#ubuntu-budgie 2017-11-15
<Robathome> greetings all! Linux newbie here... I have question about loading the OS into RAM on startup. If I understand correctly, if you boot the entire OS into RAM, then any changes that you make do not persist after the next shutdown. Is it possible to load everything into RAM on startup, and then back /root, /home, /var, etc into a writeback bcache?
#ubuntu-budgie 2017-11-18
<freiform> Hi, on a fresh install (17.10) dropbox only shows a square with a small red cross in the AppIndicator Applet. Any ideas how to fix this?
<freiform> found it, sorry to bother you ;) https://bugs.launchpad.net/ubuntu/+source/nautilus-dropbox/+bug/1683051
<ubottu> Launchpad bug 1683051 in nautilus-dropbox (Ubuntu) "Ubuntu Budgie: Bad integration with Dropbox" [Medium,Fix released]
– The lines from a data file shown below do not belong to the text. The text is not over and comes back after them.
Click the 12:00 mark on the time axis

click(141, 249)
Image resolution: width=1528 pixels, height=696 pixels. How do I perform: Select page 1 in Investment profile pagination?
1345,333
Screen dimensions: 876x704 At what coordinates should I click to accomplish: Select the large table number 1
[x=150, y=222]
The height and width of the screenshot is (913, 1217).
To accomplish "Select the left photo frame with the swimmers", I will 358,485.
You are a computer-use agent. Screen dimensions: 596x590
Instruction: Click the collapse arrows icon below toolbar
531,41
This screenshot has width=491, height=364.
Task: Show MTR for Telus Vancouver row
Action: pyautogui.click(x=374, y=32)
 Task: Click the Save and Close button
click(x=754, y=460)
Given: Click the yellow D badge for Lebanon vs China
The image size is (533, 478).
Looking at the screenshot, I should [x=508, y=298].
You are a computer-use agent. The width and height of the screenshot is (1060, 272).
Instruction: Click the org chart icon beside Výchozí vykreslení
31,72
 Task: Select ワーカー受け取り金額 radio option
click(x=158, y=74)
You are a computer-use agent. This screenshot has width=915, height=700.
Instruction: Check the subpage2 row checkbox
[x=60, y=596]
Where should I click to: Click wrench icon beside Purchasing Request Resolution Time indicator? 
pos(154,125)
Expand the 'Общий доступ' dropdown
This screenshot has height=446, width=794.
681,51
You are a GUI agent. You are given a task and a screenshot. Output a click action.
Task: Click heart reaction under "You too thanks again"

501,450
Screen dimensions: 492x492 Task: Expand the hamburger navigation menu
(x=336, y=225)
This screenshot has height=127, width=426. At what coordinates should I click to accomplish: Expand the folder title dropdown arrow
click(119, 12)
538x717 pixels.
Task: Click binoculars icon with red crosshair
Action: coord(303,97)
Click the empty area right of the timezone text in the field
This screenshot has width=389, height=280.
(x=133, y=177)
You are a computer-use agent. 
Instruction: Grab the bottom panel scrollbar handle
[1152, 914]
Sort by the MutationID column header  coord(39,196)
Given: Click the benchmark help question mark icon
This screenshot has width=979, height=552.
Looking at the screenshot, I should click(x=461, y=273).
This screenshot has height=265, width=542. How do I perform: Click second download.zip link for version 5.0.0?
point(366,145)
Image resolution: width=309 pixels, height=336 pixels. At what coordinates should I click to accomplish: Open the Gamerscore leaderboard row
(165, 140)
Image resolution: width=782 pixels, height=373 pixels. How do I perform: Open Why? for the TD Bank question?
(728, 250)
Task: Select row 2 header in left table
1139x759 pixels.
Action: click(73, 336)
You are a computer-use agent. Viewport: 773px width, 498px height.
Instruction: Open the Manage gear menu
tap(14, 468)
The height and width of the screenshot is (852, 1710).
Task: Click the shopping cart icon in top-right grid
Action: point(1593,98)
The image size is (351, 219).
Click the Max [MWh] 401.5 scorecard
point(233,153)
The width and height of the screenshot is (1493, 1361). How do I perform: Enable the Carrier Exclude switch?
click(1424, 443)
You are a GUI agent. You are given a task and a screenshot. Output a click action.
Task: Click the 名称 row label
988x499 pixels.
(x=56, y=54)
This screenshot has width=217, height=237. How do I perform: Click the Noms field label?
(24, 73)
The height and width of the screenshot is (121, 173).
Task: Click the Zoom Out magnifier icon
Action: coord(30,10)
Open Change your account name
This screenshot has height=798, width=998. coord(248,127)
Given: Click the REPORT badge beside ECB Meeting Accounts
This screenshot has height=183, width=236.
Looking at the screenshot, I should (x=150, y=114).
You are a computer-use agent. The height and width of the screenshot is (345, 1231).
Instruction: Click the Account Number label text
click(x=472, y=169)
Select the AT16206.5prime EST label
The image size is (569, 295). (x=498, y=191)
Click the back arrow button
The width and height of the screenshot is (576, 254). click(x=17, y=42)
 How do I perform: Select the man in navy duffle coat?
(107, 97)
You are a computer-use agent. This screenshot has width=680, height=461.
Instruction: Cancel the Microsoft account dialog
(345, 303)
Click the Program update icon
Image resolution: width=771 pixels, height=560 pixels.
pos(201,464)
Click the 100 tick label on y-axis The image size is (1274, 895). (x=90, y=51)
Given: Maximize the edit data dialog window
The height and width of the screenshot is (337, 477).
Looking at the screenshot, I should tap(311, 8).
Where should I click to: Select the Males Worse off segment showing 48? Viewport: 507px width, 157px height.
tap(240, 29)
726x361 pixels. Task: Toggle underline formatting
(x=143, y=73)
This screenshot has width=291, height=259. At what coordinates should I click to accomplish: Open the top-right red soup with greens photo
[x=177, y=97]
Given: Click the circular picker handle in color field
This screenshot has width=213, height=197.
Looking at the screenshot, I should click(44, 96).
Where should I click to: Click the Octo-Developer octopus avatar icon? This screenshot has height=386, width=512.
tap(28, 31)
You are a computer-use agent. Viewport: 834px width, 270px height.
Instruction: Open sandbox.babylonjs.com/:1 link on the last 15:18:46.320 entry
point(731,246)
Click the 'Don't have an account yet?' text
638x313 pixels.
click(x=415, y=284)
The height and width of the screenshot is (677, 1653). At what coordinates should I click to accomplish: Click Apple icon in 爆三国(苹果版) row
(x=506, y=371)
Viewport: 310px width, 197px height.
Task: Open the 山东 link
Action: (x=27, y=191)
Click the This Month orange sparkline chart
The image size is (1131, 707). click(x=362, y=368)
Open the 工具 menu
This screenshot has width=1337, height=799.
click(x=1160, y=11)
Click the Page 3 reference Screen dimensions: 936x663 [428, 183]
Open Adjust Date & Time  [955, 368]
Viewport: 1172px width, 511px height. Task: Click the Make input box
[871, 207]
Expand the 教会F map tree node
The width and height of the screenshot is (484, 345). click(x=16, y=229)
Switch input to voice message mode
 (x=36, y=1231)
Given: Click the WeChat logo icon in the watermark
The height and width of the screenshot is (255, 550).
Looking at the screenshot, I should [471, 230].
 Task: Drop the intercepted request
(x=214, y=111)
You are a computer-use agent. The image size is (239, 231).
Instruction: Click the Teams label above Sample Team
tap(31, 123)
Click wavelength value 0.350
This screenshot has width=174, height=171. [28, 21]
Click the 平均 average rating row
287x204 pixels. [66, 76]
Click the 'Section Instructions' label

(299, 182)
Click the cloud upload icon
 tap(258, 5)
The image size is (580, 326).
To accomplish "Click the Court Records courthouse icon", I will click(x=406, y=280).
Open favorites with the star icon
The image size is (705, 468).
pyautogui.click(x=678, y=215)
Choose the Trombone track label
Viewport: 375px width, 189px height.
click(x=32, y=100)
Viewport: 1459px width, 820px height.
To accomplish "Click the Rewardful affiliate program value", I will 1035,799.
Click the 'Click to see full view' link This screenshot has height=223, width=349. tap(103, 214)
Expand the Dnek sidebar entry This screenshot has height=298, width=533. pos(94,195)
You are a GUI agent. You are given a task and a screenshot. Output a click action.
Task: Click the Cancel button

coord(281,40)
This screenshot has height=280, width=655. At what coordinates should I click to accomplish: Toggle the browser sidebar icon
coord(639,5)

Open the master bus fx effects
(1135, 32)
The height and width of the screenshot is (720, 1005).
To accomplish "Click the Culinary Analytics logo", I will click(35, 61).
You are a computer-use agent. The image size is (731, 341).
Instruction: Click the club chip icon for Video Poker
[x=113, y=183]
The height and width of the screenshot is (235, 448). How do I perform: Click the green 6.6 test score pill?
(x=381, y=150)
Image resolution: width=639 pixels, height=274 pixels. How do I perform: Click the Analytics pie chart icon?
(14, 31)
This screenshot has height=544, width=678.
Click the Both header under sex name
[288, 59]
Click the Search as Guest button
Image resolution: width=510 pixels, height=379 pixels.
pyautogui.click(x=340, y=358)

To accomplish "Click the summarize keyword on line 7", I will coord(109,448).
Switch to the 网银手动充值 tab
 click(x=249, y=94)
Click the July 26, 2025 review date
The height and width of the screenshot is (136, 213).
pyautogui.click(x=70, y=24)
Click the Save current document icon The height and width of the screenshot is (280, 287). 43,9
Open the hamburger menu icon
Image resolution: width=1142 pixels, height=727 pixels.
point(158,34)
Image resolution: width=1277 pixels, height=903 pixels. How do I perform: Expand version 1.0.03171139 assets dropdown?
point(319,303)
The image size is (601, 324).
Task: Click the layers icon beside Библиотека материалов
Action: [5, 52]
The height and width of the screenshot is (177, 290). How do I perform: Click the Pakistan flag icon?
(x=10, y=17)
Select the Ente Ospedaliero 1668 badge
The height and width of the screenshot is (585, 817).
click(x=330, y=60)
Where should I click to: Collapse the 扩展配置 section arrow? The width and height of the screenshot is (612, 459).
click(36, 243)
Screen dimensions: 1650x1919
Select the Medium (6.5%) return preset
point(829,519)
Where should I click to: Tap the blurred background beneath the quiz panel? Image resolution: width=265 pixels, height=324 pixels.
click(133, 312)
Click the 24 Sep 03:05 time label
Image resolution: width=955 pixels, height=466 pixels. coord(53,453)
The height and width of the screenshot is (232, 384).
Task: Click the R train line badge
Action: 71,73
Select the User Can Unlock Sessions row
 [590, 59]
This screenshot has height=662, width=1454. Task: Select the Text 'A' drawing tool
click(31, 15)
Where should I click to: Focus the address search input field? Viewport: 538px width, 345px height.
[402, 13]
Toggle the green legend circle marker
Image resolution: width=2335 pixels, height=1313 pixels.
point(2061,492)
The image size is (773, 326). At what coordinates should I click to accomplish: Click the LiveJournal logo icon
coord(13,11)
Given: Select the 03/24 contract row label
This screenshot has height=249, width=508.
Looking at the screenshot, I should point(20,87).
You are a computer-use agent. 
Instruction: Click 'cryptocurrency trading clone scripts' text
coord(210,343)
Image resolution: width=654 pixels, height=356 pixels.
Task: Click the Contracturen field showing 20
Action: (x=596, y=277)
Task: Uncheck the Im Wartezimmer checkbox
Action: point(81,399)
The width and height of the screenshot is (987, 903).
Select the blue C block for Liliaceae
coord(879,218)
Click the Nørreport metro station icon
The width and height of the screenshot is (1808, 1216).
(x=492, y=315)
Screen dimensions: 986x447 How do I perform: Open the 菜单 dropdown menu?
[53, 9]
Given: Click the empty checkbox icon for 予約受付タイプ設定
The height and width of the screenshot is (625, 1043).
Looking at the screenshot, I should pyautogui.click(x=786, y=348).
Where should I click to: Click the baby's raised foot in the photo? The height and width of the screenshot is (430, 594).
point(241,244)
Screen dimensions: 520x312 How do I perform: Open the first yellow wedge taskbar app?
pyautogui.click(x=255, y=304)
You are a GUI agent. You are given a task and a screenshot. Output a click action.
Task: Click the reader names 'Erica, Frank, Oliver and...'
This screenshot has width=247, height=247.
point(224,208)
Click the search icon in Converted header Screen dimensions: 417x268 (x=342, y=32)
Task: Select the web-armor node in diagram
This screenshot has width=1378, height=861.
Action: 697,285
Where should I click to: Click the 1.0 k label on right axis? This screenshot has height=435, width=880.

<freiform> Anyway, if it is marked as fixed, why do I still have to fix it myself? ^^
<freiform> re
#ubuntu-budgie 2017-11-19
<skid55> Hi. I have installed Ubuntu Budgie 17.10. I have a problem with saving documents in Libreoffice and the editor. They use the same save dialog box. When this box pops up it does not have anywhere where I can type the desired filename. The only way I can name a document is by closing it > "save lose cancel" choose save and its save with the default name,  "untitled doc 1" or similar. then I can rename it in files. Whats going on?
<skid55> Ok. I have solved it but its not ideal. I had the top budgie panel set to "intelligent hide" and when its set to this it interferes with the top of the save dialog box obliterating the place where you type a file name.
<fossfreedom_> skid55, that's very odd - top of the save dialog is "cancel - name - edit field - search and save"
<skid55> Have a look at my last comment. Thanks
<fossfreedom_> what resolution are you running with ?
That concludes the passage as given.